Element and text position data

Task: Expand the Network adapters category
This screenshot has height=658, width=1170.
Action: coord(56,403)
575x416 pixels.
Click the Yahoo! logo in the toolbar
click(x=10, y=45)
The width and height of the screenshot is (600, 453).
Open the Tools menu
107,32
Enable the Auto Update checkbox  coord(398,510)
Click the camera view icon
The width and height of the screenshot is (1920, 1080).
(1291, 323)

WRITTEN EXERCISE: Render every line of the entries above as a Markdown table with two columns, n and Line. Put the row number under n and the text of the line under Line, and leave out any blank lines.

COMPLETE ANSWER:
| n | Line |
|---|---|
| 1 | Task: Expand the Network adapters category |
| 2 | This screenshot has height=658, width=1170. |
| 3 | Action: coord(56,403) |
| 4 | 575x416 pixels. |
| 5 | Click the Yahoo! logo in the toolbar |
| 6 | click(x=10, y=45) |
| 7 | The width and height of the screenshot is (600, 453). |
| 8 | Open the Tools menu |
| 9 | 107,32 |
| 10 | Enable the Auto Update checkbox  coord(398,510) |
| 11 | Click the camera view icon |
| 12 | The width and height of the screenshot is (1920, 1080). |
| 13 | (1291, 323) |